Challenge. Duplicate everything in the listing from the line containing "Screen dimensions: 873x612" down to the line containing "Action: pos(550,163)", both included, and leave the pictures out.

Available data.
☆ ☆ ☆ ☆ ☆ ☆ ☆

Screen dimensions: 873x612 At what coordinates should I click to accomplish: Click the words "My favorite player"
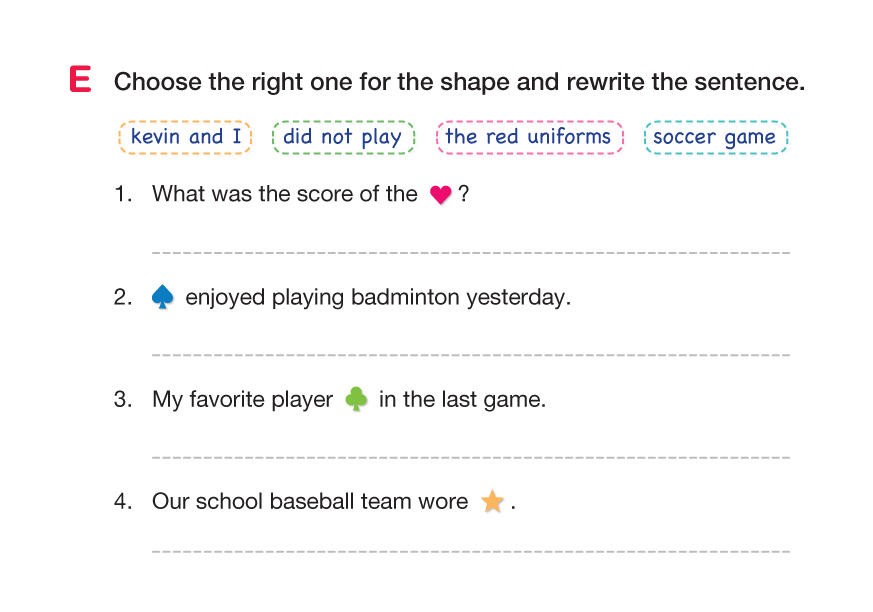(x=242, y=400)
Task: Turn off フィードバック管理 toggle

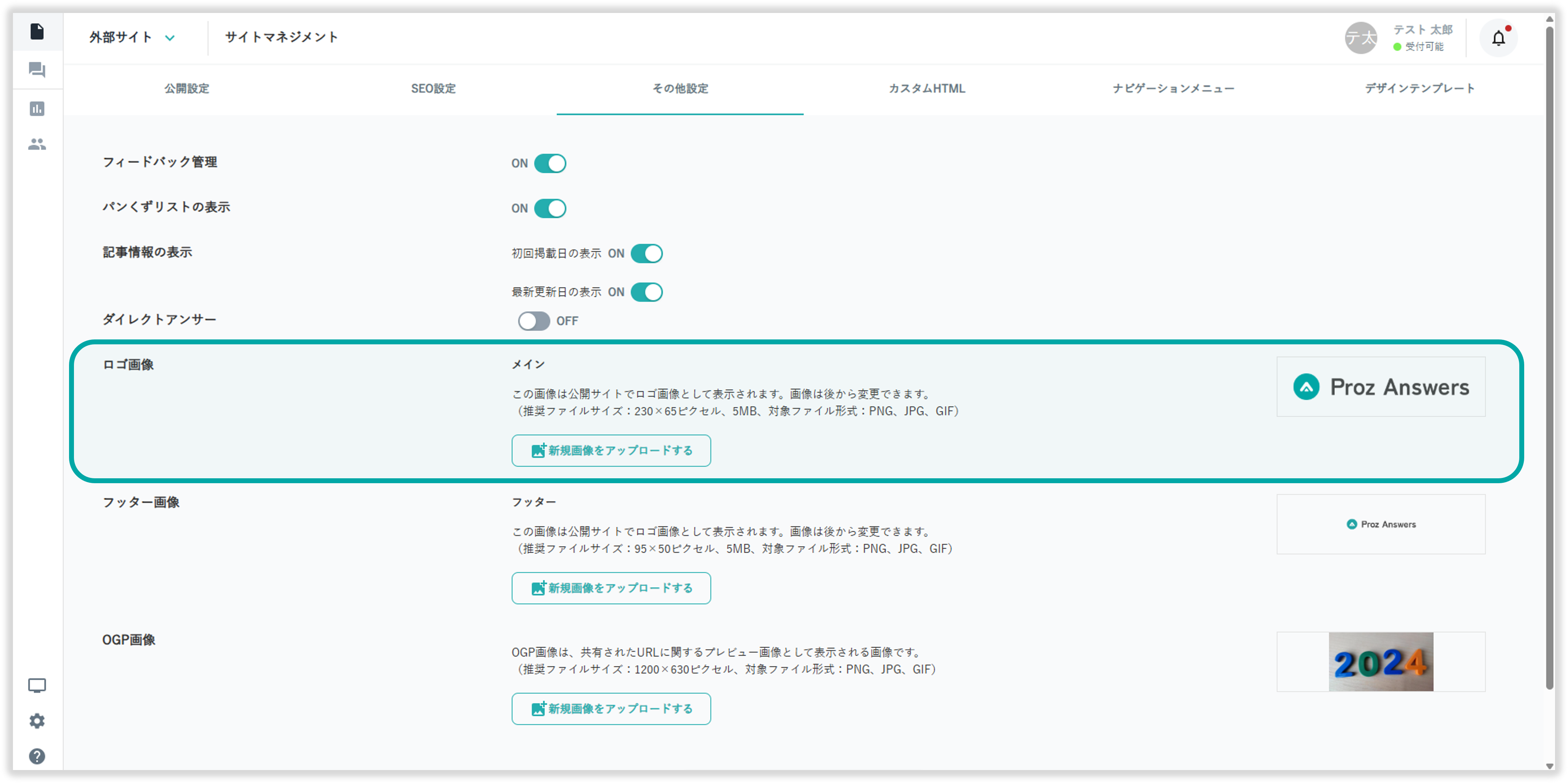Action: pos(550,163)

☆ ☆ ☆ ☆ ☆ ☆ ☆

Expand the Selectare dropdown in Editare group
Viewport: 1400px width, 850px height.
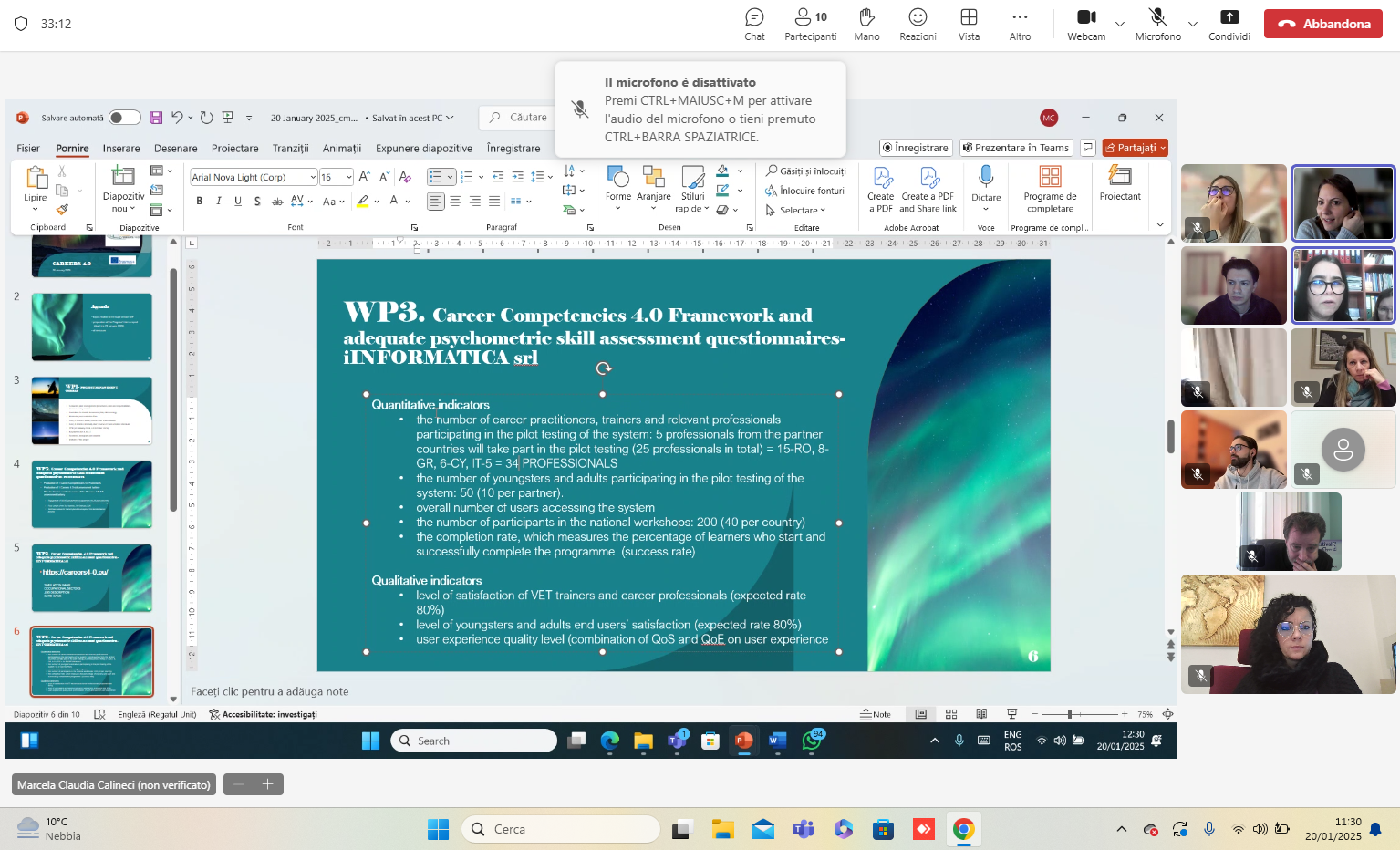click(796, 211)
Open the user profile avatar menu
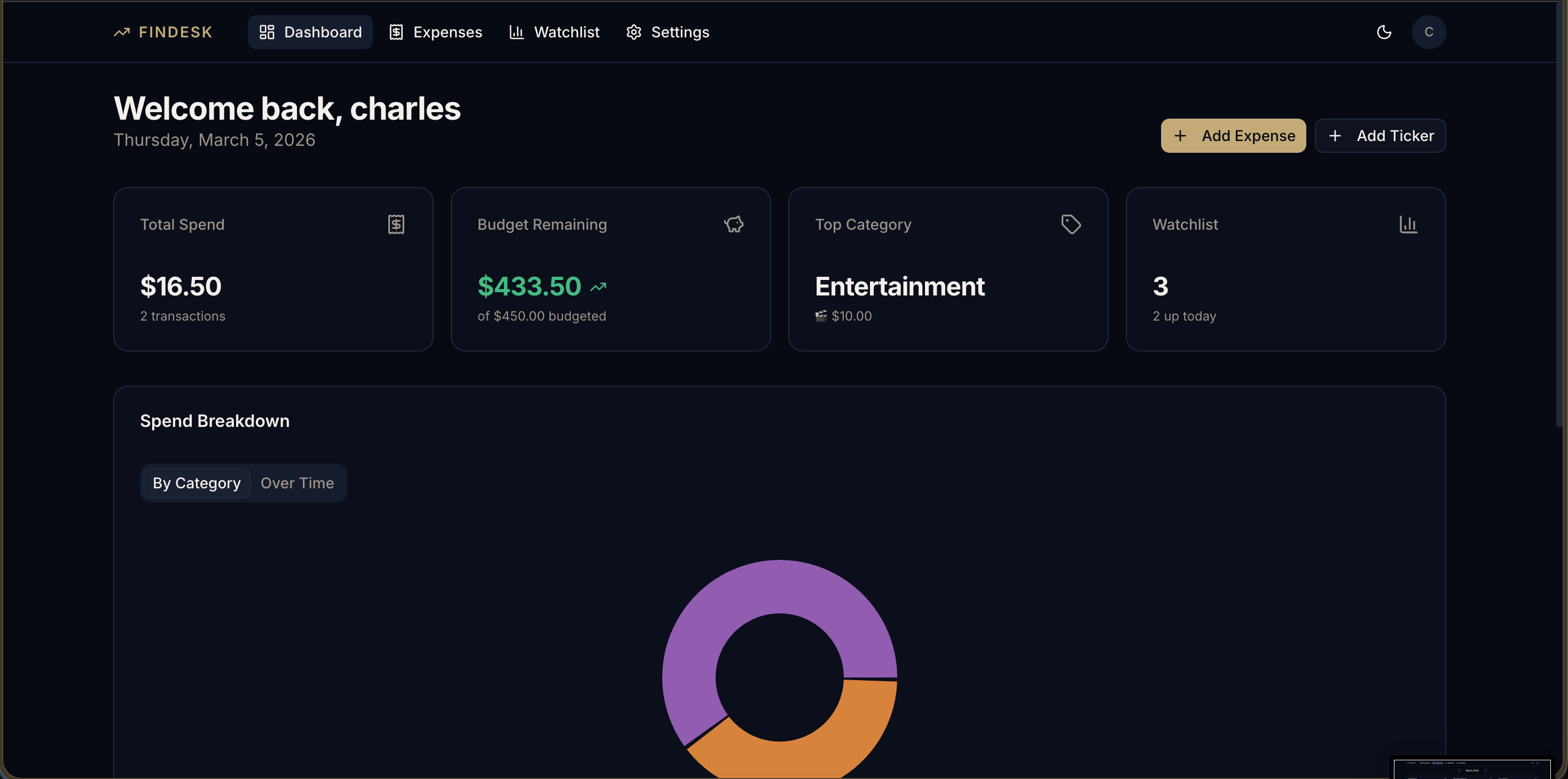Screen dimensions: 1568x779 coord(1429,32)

☆ ☆ ☆ ☆ ☆ ☆ ☆

Output for this exercise.
Screen dimensions: 873x612 At what coordinates should I click to accomplish: Click the words "My favorite player"
(x=242, y=400)
Task: Turn off フィードバック管理 toggle

Action: pos(550,163)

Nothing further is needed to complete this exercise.